Within the above parameters, it's extremely difficult to define gold demand accurately. The major difficulty lies in the difference in the motives for buying gold in the first place. For instance, the motive for Indians buying gold jewelry is very different from the motive behind developed world buying of gold.

We face the same difficulty in defining supply too. "Re-cycled" is a general term that does not touch on the motives for selling gold, and yet re-cycled gold is currently supplying 36% of supply. The motives behind re-cycling gold are very different in one part of the world to another and from one seller to the next.

These differences in the motives for buying and selling gold have a considerable impact on the price of gold. That's what makes an understanding of these so critical. With an investor in gold needing so much more information than a trader -who can restrict himself to technical analysis-- it is critical for him to understand these facets of the market.

Click link for: Gold supply and demand (WGC presentation) (PDF)


Different Demand Types on the Gold Price

Technology

As you can see this demand is persistent, steady, and predictable, usually taking the shape of a contract to deliver in this pattern throughout the year. This predictability ensures it has little impact on the daily price of gold. In base metals this component of demand can rise up to 90% of total demand. This makes the remaining 10% of selling and buying (discretionary) unpredictable and the major influence on that metal's price. In the gold market, this facet of demand makes up only 10.5% of demand, leaving the balance of demand less predictable.

Furthermore, it's fair to assume that barring any major change in the state of the global economy, this component of demand will not fall. The emergence of Asia is now part of that formula and is unlikely to cause any major variation of that demand.

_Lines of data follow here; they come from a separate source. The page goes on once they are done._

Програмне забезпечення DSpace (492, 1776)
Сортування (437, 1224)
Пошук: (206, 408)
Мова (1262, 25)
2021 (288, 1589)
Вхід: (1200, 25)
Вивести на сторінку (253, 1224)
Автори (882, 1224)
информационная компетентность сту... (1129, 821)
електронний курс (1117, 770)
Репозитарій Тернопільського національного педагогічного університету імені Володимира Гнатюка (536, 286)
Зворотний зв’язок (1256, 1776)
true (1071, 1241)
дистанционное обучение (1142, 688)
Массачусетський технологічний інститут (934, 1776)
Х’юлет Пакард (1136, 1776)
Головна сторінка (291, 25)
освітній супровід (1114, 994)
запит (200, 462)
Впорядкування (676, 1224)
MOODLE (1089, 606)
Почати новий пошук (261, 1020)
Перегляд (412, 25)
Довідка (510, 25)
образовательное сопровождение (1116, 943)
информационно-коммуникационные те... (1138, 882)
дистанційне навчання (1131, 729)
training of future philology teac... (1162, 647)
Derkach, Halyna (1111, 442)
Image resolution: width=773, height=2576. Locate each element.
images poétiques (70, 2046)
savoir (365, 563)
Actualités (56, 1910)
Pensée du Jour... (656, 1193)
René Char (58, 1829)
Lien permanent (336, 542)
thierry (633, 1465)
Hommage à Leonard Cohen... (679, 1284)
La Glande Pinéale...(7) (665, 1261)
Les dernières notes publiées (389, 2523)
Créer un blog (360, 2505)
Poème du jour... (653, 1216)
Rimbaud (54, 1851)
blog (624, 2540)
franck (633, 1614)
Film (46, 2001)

By far the greatest bulk of the demand from industry is consumed, never to return to the market, but that only amounts to 140 to 150 tonnes of demand; however, in uses such as the computer industry, there are determined efforts to reclaim and re-cycle that gold. This inevitably softens the impact of this demand on the gold price as much of it is reclaimed and recycled. Electronics uses 71% [330 tonnes] of Technology demand with the balance making up dentistry and other industrial uses, which are not re-cycled. Once that gold is in the mouth it doesn't come out again.

The result is that Technology demand is not a day-to-day price driver. Its impact on the price is that it takes off an amount from supply, lessening the volume that will affect the price.


Jewelry (Developed World)

In the developed world, it means jewelry with a gold content. Its quality doesn't matter that much except to express status for the average western woman who would almost never think of it as a form of money. It is almost exclusively for decorative purposes. The thought of melting it down for sale as gold would appear destructive to its owners. So whether it is 9-carat, 18-carat or 22-carat simply states its cost to the observer. As a piece of gold it has little other meaning.

Even melting it down to make new pieces from it is foreign to the average western woman. As to considering it a part of a household's financial security -only if the piece were of particular note-- would that ever be contemplated. The current gold selling parties, where a jeweler gathers a group of women together and buys their old unused jewelry from them is the exception. Usually it involves pieces long sent up to the attic. We expect this facet of supply from the jewelry industry to last for a few years only, before that western world source is exhausted; however, it is a significant amount of the supply component. It's price sensitive to the extent that sellers remember the low prices paid for the gold, i.e. - $300 or less?, and see a windfall profit never expected. Don't expect to see these sellers buy again.